Comments are moderated and will not appear until the moderator has approved them.
Please submit appropriate comments. Inappropriate comments include content that is abusive, harassing, or threatening; obscene, vulgar, or profane; an attack of a personal nature; or overtly political.
In addition, no off-topic remarks or spam is permitted.
Ransomware Attacks Continue
Ransomware attacks have only continued since I addressed the problem in a recent post, and they've continued to target municipal and state agencies. Riviera Beach (May) and Lake City (June), both in Florida, were successfully attacked. Lake City paid a bitcoin ransom of approximately $470,000 while Riviera Beach paid about $600,000, also in bitcoin. These attacks took place soon after the one in Jackson County, Georgia, whose government paid $400,000 for decryption keys. While law enforcement officials recommend that victims not pay ransom for fear that doing so encourages the criminals to continue their attacks, the affected agencies often view paying the ransom as a cost-effective way to restore operations as soon as possible. Moreover, Lake City and Riviera Beach were both insured against such attacks, with a $10,000 and a $25,000 deductible, respectively. It appears that in all three of these instances, when they got their ransom, the criminals supplied the necessary data that allowed officials to regain control of the systems.
So how can governments, schools, hospitals and doctors' offices, financial services, and consumers best protect their systems from these nefarious attacks?
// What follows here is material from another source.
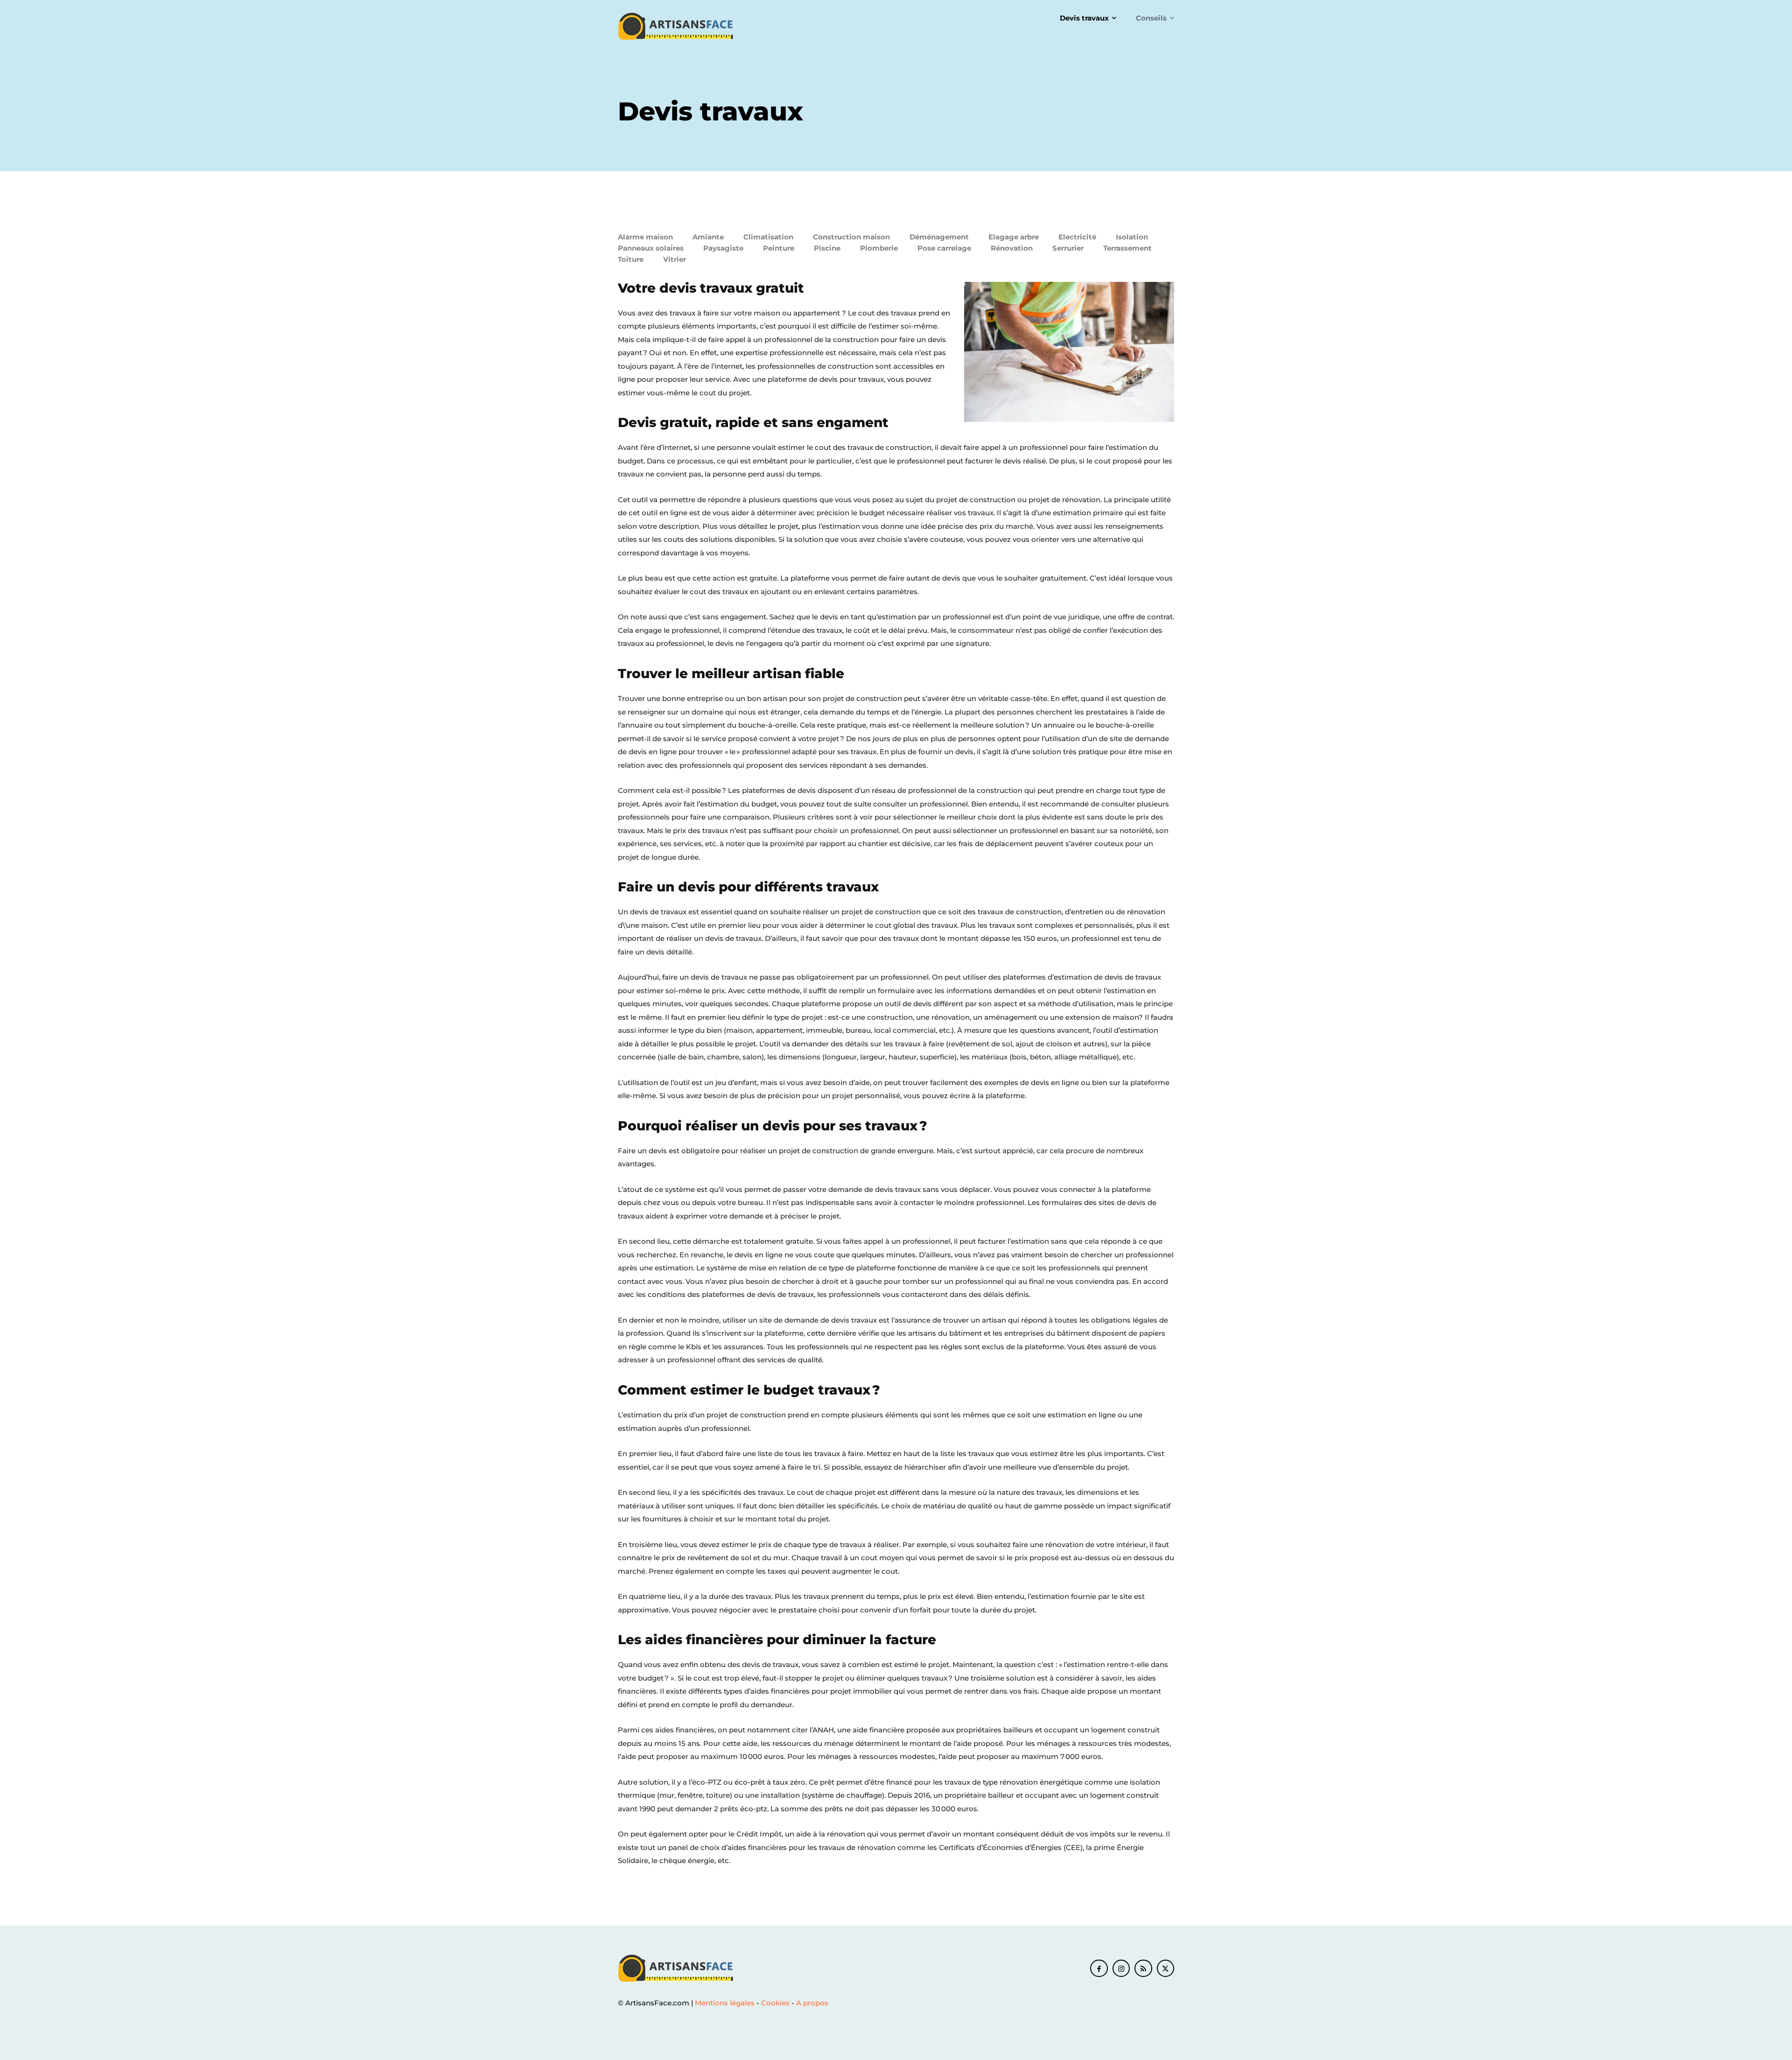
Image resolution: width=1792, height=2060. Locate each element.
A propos (812, 2002)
It's not easy—criminals are constantly developing new malware to get into systems. However, here are some critical guidelines from IT security professionals that can help us all avoid or minimize the impact of a ransomware attack.
- Perform data backups at least daily, and keep at least one backup copy offsite or on portable storage devices not connected to the network.
- Avoid using end-of-life operating systems and software that cannot be updated to address known vulnerabilities.
- Install software updates and security patches as soon as possible, and follow established change control guidelines.
- Evaluate segmenting your network into separate zones to minimize the spread of a ransomware infection.
- Train and test employees regularly about how criminals use phishing attacks to load malware onto computers that can then compromise system access credentials.
- Require employees to use strong passwords.
- The IT security community is divided about how frequently passwords should be changed, but do so at least every six months.
- Maintain comprehensive access controls so that only the employees that require access to individual system have such rights, especially regarding remote access.
- Use reliable security software and, as the second bulleted item recommends, keep it updated. Evaluate adding special trusted anti-ransomware tools, some of which are free.
- Evaluate your cybersecurity insurance policy in terms of its ransomware coverage.
In addition, every agency and organization should develop a ransomware response plan that can be implemented as soon as an attack has been detected. While the immediate focus should be on minimizing the impact of the attack, elements for business continuity, law enforcement notification, media communications must also be part of the plan.
We hope you won't be a victim, but simply keeping your fingers crossed isn't an effective plan.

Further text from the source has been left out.